▸ **Source material**:
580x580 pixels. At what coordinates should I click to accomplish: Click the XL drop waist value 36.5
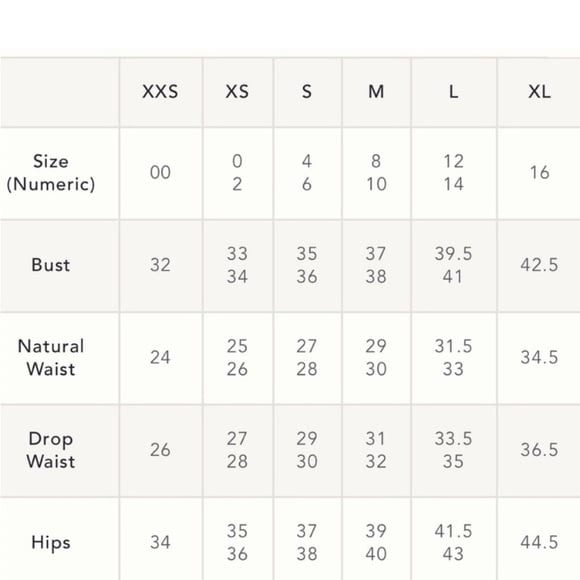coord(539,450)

...

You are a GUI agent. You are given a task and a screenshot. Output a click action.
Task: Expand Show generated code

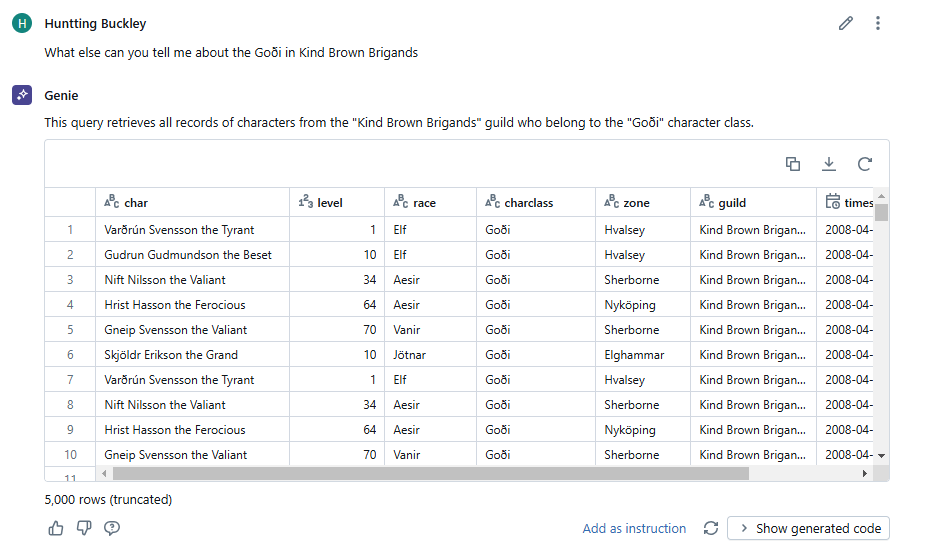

...

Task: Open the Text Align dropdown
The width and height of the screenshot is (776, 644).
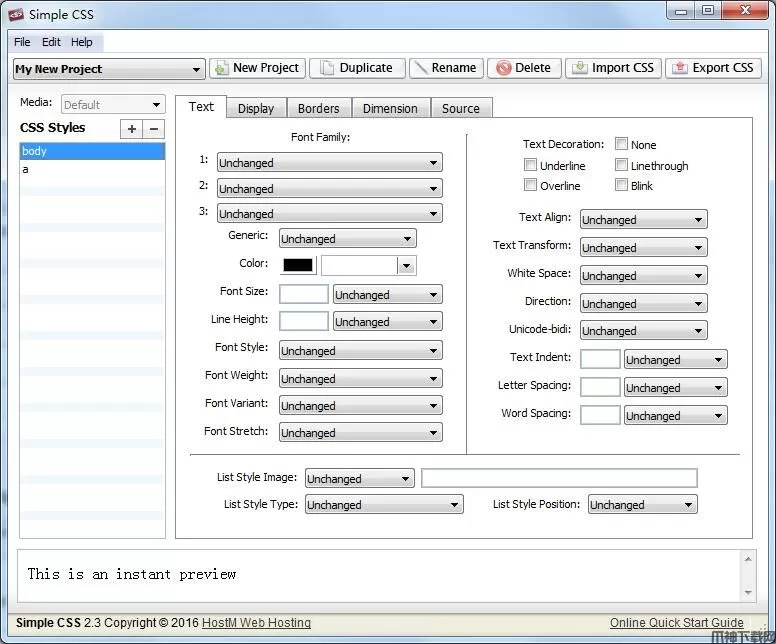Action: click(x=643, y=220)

▸ **Task instructions**:
Copy only this part of the entries above: the line with "You are a GUI", the line with "Task: Expand Show generated code", and the lines between, all exactly as written.

▸ **Written response**:
You are a GUI agent. You are given a task and a screenshot. Output a click action.
Task: Expand Show generated code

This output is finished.